Suivant Fishman, cette condition n’est pas prise en considération du fait que, aujourd’hui, ce terme est omniprésent dans toute situation de contact de langues, et là justement on risque de le confondre avec celui de bilinguisme. Ce qu’il faut prendre en considération en cas de contact de langues est la nature des langues en contact ou ce que Ferguson34 appelle distance inter linguistique en plus de la nature de ce contact.

Le champ d’utilisation du mot diglossie s’est élargi, par la suite et on l’a utilisé dans d’autres contextes, plus ou moins différents tels : les pays du Maghreb et du Moyen-Orient, la Suisse, quelques pays africains et Haïti. Pour le cas des pays du Maghreb, y compris celui de l’Algérie, il s’agit de l’arabe moderne (ou scolaire) ; langue de l’école puisqu’écrite qui est issue de l’arabe classique (ou littéraire), langue d’autrefois non utilisée aujourd’hui ; et l’arabe dialectal algérien35qui est la langue de tous les jours. D’ailleurs, c’est la première langue de la plupart des Algériens.

Dans cette situation, la diglossie concerne les deux variétés de la langue arabe. Le français ne risque pas d’être cité dans ce cas. En revanche, l’arabe dialectal n’est pas la langue première de tous les algériens car le berbère (avec toutes ses variétés) est, aussi, un dialecte algérien.

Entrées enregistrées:

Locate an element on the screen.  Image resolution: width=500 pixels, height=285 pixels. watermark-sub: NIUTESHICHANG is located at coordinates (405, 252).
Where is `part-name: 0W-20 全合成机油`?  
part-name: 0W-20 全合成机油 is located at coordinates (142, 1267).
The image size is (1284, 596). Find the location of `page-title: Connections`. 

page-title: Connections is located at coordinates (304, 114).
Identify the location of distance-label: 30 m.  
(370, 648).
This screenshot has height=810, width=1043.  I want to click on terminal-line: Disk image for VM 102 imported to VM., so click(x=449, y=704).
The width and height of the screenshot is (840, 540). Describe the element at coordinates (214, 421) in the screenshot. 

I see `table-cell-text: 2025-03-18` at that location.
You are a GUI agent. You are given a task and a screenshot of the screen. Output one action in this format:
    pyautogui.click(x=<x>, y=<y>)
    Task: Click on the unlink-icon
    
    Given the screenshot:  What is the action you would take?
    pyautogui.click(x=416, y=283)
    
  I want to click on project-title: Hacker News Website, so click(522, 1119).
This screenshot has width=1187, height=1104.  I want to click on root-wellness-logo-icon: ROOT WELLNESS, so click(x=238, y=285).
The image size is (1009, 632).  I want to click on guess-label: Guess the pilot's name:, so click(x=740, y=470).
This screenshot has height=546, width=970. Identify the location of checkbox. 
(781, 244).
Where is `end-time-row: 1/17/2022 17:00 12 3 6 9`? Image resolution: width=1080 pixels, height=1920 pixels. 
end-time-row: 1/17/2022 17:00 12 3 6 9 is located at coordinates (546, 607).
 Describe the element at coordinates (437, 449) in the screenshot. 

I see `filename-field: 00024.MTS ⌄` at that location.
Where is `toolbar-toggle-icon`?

## OBJECTIF VISÉ
Pouvez-vous citer mot pour mot tout le passage du texte sur la diglossie, depuis « Dans cette situation, la » jusqu'à « un dialecte algérien. » inclus ?

## ZONE DE RÉPONSE
Dans cette situation, la diglossie concerne les deux variétés de la langue arabe. Le français ne risque pas d’être cité dans ce cas. En revanche, l’arabe dialectal n’est pas la langue première de tous les algériens car le berbère (avec toutes ses variétés) est, aussi, un dialecte algérien.